Section 73.3526 of the FCC’s Rules requires each commercial broadcast licensee to maintain a public inspection file containing specific information related to station operations. Subsection 73.3526(e)(11)(iii) requires TV licensees to prepare and place in their public files a Children’s Television Programming Report for each calendar quarter showing, among other things, the efforts made during that three-month period to serve the educational and informational needs of children. In addition, Subsection 73.3526(e)(11)(i) requires TV licensees to place in their public file, on a quarterly basis, an Issues/Programs List that details programs that have provided the station’s most significant treatment of community issues during the preceding quarter. Also, Subsection 73.3526(e)(17) requires each Class A television station to include in its public file documentation sufficient to demonstrate that it continues to meet the Class A eligibility requirements as set forth in Section 73.6001.

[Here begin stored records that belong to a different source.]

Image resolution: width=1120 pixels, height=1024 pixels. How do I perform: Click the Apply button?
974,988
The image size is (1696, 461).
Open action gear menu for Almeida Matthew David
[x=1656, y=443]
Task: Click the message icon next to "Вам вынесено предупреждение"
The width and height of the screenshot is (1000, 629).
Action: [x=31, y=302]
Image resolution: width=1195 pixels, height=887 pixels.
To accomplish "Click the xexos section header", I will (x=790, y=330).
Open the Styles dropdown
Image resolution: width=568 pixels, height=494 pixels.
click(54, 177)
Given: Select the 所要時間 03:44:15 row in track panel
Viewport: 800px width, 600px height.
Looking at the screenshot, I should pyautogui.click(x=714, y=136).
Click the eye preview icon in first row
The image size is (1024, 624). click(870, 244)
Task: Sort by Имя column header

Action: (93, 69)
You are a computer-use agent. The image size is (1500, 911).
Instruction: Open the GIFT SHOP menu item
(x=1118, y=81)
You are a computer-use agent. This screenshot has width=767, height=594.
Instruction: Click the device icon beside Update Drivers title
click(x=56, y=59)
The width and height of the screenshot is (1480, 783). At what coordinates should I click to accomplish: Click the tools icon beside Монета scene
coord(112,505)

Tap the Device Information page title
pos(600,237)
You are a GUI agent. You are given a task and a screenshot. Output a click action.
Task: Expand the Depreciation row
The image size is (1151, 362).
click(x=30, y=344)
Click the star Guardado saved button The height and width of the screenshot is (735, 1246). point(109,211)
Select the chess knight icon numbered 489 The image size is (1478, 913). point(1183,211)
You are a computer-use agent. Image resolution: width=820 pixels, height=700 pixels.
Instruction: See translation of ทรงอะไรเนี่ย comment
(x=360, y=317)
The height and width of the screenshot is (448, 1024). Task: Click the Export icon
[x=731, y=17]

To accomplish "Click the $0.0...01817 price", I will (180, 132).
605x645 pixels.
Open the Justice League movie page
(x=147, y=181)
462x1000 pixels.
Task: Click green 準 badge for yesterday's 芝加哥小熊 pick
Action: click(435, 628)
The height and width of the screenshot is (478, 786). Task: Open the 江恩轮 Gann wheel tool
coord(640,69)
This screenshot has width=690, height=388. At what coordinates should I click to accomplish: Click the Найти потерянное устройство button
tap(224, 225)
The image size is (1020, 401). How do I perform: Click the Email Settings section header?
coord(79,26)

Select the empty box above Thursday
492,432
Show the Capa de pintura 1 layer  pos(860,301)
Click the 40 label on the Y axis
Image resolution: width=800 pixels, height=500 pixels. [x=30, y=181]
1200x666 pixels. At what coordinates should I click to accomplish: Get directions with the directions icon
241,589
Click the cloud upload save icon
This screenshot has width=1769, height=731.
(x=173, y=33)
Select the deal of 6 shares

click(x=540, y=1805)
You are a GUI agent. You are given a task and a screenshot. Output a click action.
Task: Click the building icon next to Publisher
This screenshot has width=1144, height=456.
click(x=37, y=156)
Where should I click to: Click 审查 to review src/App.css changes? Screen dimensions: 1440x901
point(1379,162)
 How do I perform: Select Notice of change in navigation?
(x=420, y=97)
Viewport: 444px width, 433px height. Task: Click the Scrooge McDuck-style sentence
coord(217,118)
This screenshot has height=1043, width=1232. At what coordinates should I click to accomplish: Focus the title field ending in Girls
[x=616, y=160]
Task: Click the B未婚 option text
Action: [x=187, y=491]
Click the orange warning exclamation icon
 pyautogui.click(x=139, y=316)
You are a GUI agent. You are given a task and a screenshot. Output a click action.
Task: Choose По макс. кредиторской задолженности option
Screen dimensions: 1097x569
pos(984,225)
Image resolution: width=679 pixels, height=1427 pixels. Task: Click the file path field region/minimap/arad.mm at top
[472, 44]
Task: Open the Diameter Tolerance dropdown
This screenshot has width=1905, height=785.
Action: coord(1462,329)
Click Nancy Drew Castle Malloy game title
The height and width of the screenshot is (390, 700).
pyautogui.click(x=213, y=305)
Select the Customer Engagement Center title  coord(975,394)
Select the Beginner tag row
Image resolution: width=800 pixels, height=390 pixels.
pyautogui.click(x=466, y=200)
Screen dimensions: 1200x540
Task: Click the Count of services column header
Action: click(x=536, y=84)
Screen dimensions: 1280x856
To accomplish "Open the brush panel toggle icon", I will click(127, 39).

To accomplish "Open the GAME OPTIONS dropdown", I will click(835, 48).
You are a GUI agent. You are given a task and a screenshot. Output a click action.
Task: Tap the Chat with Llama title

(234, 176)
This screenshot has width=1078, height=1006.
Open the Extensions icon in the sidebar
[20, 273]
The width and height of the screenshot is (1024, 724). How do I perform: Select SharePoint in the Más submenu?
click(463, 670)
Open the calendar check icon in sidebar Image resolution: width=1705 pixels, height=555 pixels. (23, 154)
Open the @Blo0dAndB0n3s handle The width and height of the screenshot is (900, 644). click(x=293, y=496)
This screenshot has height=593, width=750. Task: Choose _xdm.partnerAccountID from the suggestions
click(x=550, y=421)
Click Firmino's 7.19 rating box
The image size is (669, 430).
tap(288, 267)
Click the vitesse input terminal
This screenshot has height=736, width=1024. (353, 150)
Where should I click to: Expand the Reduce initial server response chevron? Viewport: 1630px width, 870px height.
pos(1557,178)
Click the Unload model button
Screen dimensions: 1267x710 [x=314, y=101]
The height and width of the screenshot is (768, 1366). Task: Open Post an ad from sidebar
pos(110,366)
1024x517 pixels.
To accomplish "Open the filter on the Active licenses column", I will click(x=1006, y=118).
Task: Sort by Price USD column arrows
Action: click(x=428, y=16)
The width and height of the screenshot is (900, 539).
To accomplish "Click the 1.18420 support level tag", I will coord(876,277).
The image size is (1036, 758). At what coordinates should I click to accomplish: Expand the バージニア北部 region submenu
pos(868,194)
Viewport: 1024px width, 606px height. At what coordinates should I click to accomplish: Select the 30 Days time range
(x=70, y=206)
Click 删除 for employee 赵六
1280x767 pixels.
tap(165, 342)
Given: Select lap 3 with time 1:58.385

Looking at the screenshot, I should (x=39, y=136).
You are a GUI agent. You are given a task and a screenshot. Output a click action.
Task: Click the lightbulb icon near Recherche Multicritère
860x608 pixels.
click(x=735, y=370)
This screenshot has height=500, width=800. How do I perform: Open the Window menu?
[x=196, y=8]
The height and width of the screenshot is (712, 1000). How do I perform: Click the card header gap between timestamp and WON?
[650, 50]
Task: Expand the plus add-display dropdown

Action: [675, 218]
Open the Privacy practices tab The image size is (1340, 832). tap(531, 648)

On May 28, 2014, the licensee filed its station’s license renewal application. In the process of evaluating the application, FCC staff found that the licensee indicated the station was off-air in its Children’s Television Reports and Issues/Programs Lists for two quarters during which it was on the air for a portion of the quarter, and for two quarters during which the station did not have Special Temporary Authorization (“STA”) to go off-air. In addition, the station failed to prepare any Class A certifications during its license term, which began in the third quarter of 2009.
The licensee explained that it had mistakenly indicated that the station was off-air in the Children’s Television Reports and Issues/Programs Lists filed for the last three quarters of 2010 because its compliance official mistook the station’s engineering STA for an STA to go off-air. With regard to the first quarter 2012 reports, the licensee explained that the compliance official mistook another station’s STA to go off-air for this station’s STA.
To resolve the investigation, the licensee admitted to the violations and agreed to pay an $18,000 fine. The licensee also agreed to a two-year compliance plan, which directs the licensee to institute management checks, training, and other measures designed to prevent a re-occurrence of the violations. Despite the imposition of a fine and compliance plan, the FCC renewed the station’s license, finding that the licensee met the minimum qualifications to hold an FCC license, and that grant of the license renewal application was in the public interest.
FCC Proposes $9,000 Fine for FM Translator Licensee Based on False Certification and Unauthorized Operation Violations
The FCC’s Media Bureau proposed to fine a Texas FM translator licensee $9,000 for falsely certifying in a license application that its translator was constructed as specified in its construction permit, and for operating the translator at variance from its license. The FCC also admonished the licensee for including incorrect information in a related application.